This post is the second in a series of reflections on 2022, giving you a glimpse into a year in the life of the initiatives that make up Hawthorne Valley. These reports were first shared in our Annual Impact Report, which can be accessed in its entirety here. If our work inspires you, we invite you to also support our educational endeavors by making a tax-deductible donation to the initiative of your choice here.



gratitude for even the smallest opportunities to come together and share experiences

Photo by Lawrence Braun.

The 2021-22 academic year was a difficult but rewarding one. Our hopes that we had moved beyond the restraints of running a school in a time of pandemic were quashed before the school year even began when the Omicron variant of COVID swept through our community. Finally having dependable access to both molecular and rapid-antigen tests was a major resource in controlling the spread, allowing us to remain open the entire year for in-person, on-campus learning. Faculty and staff worked long hours to find ways to establish COVID safety protocols and contingency planning that are sustainable over the coming years.

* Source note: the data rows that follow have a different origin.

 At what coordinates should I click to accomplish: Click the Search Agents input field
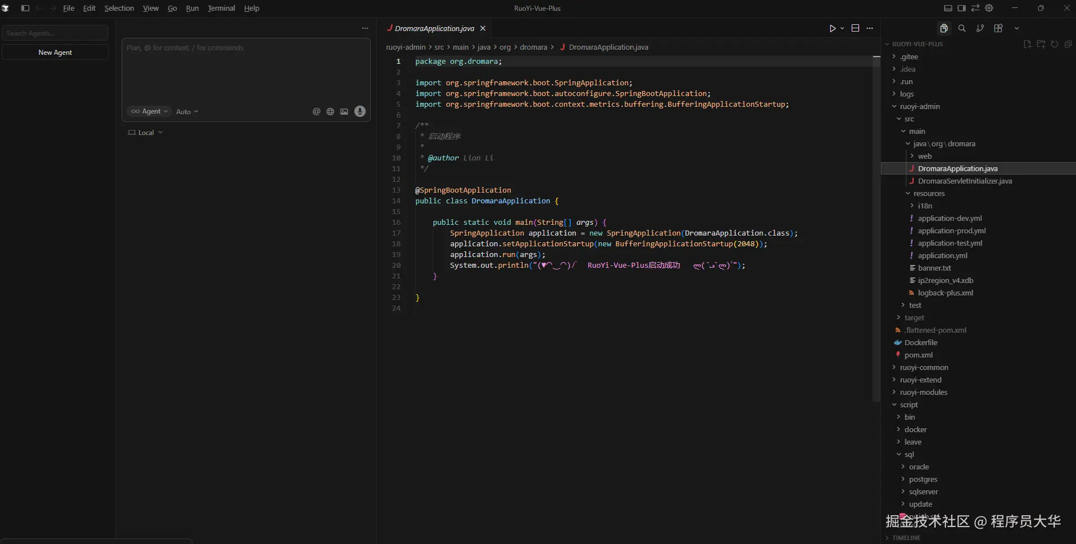[x=55, y=33]
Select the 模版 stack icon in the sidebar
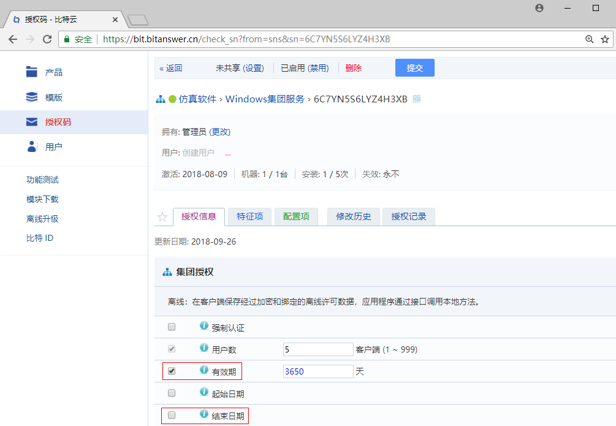 click(31, 96)
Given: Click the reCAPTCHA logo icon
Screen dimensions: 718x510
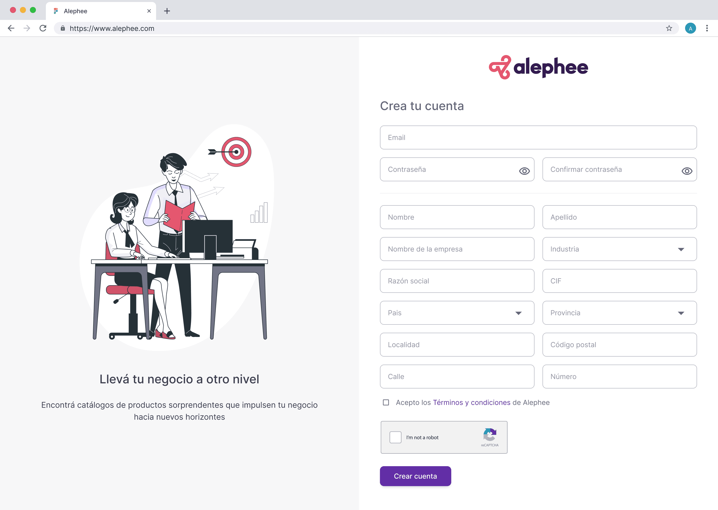Looking at the screenshot, I should point(489,435).
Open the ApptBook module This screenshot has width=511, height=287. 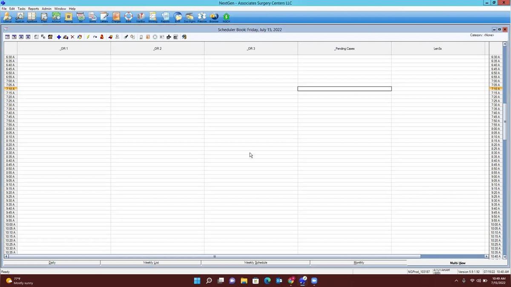pyautogui.click(x=32, y=17)
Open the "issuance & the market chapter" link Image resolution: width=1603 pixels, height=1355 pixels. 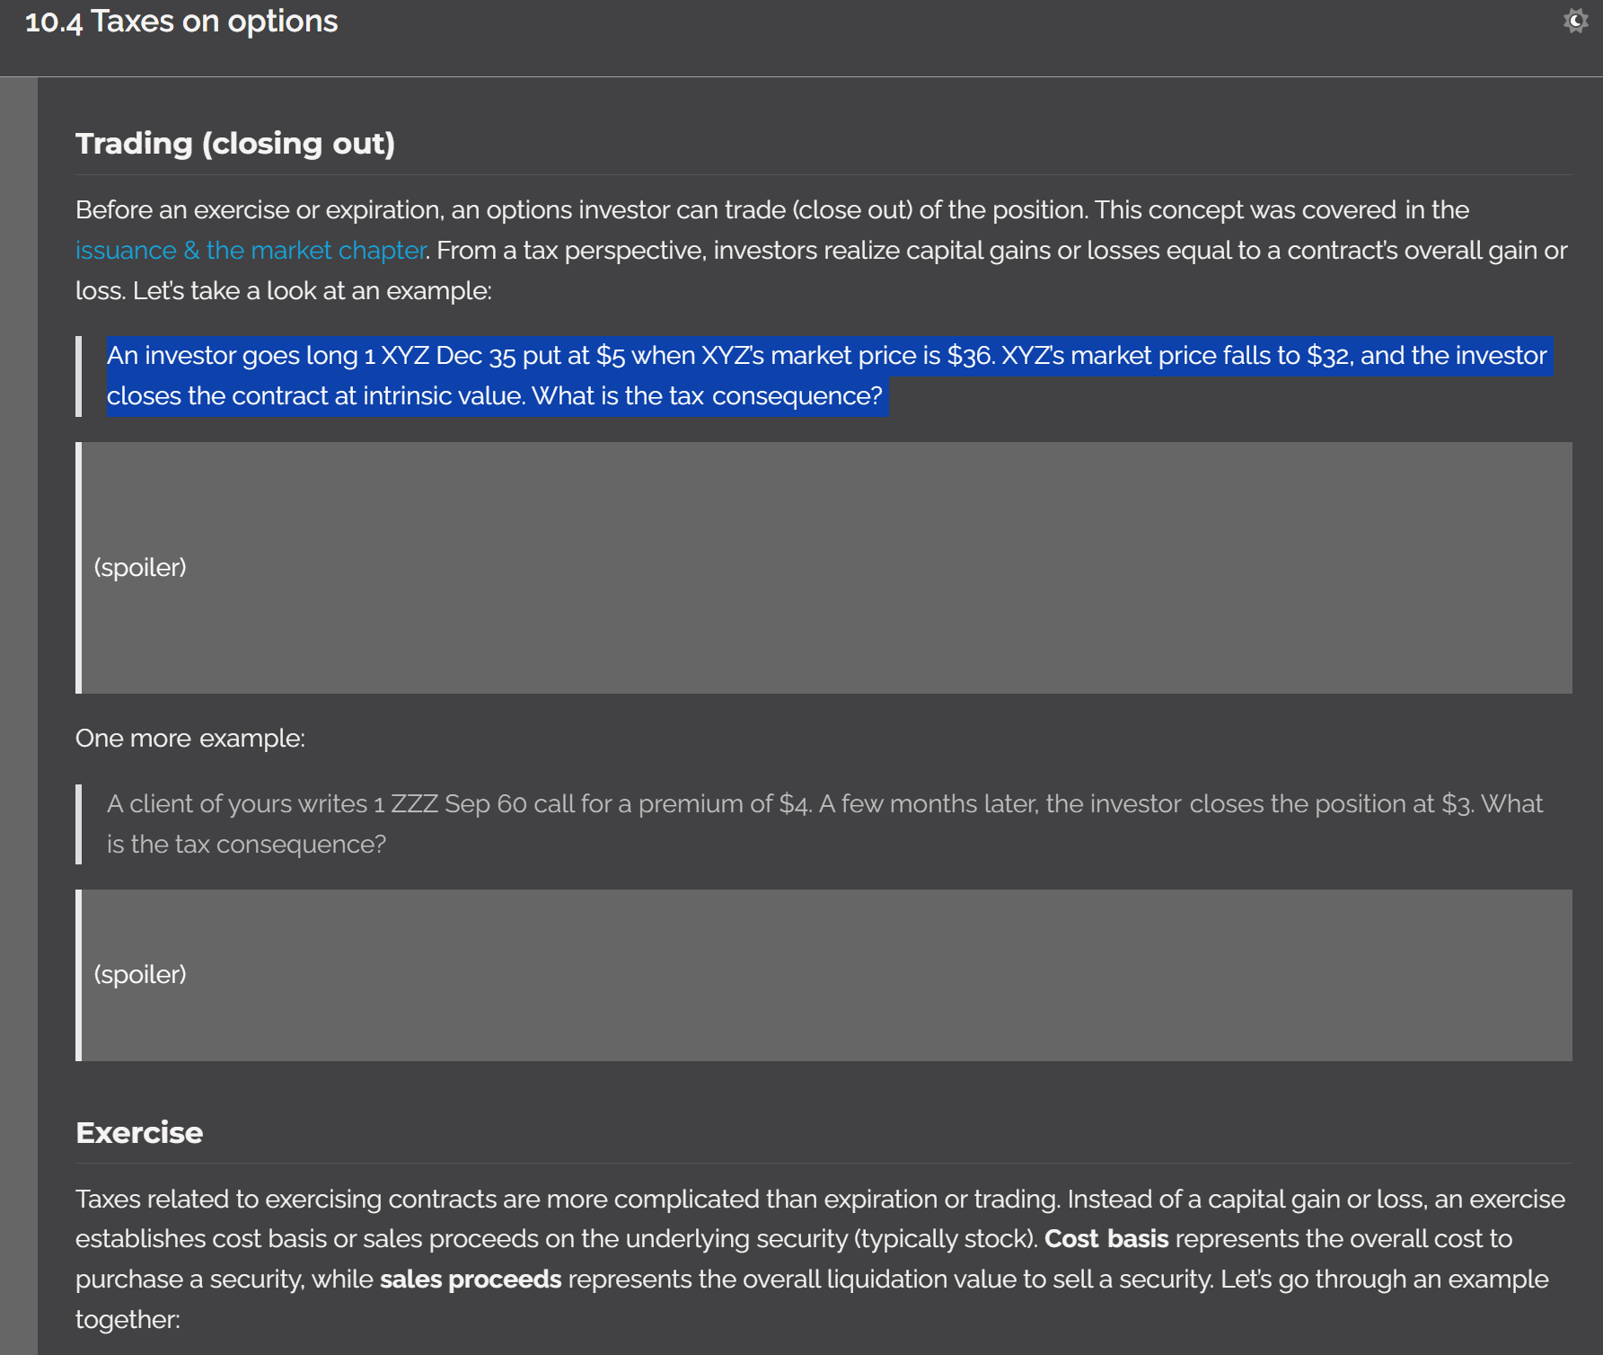click(250, 251)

A silver lining has been a shift in perspective among parents, teachers, and students. We all have a more profound sense of gratitude for even the smallest opportunities to come together and share experiences. Parents have been particularly happy with the return to class trips, class plays, and school athletics. It was definitely not an easy year, and there were hiccups and setbacks throughout. We have all had to make compromises in our hopes, plans, and expectations. Overall, however, I think teachers have felt more motivated than ever and have felt the true necessity of their vocation—and parents have felt more gratitude that the Waldorf approach exists. Being with the students and seeing them thrive makes it possible to face each day and its demands.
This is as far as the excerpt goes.